*Task statement:* Lines before the one containing "Task: Click the bold" in the records below are to be left out; that line and all after it, through the end, are to be retyped exactly.

*Materials provided:*

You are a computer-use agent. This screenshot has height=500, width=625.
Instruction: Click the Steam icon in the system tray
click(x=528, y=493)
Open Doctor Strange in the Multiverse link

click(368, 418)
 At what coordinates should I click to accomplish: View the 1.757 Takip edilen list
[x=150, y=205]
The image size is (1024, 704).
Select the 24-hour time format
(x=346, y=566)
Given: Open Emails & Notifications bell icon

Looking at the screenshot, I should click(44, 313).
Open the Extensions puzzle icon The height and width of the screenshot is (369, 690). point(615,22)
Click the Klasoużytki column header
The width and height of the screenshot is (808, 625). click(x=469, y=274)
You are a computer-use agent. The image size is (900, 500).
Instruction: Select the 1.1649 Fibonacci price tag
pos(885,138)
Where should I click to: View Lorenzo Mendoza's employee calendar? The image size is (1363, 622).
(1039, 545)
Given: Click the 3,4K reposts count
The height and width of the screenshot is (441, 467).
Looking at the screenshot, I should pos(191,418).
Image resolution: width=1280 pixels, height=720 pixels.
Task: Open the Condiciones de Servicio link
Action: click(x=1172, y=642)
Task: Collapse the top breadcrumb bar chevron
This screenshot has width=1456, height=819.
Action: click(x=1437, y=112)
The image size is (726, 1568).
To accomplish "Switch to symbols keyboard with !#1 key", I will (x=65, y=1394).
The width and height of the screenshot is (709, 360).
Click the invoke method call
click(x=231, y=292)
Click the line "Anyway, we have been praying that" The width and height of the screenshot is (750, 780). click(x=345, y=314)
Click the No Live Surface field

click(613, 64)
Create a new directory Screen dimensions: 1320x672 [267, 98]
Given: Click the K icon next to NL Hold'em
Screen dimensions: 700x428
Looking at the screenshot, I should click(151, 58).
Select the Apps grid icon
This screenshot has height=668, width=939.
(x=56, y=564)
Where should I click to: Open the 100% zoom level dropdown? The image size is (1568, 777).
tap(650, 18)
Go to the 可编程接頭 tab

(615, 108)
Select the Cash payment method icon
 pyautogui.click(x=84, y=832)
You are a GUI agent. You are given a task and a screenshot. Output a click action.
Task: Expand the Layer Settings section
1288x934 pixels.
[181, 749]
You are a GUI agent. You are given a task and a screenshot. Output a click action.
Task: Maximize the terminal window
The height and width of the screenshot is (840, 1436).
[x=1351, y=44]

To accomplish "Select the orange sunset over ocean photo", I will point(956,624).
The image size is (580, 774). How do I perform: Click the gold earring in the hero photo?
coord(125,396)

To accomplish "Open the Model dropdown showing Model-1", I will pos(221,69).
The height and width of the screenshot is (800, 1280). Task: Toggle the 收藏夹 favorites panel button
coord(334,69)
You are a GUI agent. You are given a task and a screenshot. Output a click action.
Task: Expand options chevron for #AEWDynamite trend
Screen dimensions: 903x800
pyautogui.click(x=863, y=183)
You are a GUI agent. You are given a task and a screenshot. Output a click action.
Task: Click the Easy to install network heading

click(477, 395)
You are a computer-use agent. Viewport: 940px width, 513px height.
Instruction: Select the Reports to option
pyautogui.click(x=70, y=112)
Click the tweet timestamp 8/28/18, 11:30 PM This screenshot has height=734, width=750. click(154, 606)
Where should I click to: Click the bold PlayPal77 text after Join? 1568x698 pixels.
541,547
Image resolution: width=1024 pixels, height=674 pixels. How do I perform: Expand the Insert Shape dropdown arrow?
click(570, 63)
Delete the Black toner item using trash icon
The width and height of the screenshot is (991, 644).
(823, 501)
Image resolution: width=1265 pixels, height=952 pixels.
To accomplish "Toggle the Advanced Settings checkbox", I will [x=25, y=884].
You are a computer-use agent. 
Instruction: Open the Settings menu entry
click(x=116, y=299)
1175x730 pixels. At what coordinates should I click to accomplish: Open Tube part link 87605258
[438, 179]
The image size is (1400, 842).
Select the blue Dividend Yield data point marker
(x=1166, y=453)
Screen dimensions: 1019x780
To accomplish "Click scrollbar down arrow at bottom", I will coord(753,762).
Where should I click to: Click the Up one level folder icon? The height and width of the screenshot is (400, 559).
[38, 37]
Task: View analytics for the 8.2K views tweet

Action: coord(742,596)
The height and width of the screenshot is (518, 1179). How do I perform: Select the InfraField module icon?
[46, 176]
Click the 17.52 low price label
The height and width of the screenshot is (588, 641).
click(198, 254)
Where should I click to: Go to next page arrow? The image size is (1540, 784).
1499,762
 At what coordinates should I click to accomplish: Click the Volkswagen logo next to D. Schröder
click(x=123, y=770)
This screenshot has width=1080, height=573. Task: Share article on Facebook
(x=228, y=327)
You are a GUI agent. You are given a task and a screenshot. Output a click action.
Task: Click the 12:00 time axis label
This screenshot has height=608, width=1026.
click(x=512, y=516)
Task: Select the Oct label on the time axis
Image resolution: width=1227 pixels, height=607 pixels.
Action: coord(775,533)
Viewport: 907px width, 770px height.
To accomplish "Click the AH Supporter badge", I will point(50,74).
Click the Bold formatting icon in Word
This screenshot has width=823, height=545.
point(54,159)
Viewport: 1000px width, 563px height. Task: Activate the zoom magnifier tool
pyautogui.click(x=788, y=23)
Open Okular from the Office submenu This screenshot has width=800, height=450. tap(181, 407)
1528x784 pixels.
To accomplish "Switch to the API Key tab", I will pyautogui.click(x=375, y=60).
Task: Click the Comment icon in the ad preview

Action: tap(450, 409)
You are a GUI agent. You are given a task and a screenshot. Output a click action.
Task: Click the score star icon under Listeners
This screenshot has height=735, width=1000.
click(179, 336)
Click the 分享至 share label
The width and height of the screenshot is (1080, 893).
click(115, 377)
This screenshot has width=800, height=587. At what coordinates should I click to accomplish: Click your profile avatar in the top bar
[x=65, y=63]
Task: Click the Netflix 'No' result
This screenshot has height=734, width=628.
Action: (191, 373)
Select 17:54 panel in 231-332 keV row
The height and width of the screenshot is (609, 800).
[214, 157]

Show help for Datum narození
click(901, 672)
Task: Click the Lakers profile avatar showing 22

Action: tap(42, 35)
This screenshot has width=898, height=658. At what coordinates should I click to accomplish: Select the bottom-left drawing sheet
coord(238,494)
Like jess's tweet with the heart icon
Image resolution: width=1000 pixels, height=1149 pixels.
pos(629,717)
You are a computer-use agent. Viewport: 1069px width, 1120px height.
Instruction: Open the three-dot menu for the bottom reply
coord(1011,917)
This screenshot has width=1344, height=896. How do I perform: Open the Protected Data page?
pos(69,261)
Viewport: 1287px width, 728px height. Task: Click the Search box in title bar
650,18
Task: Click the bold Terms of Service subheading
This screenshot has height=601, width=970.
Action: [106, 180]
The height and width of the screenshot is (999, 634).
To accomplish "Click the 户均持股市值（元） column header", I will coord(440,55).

*Exercise response:*
Task: Click the bold Terms of Service subheading
This screenshot has height=601, width=970.
Action: [106, 180]
The height and width of the screenshot is (999, 634).
To accomplish "Click the 户均持股市值（元） column header", I will coord(440,55).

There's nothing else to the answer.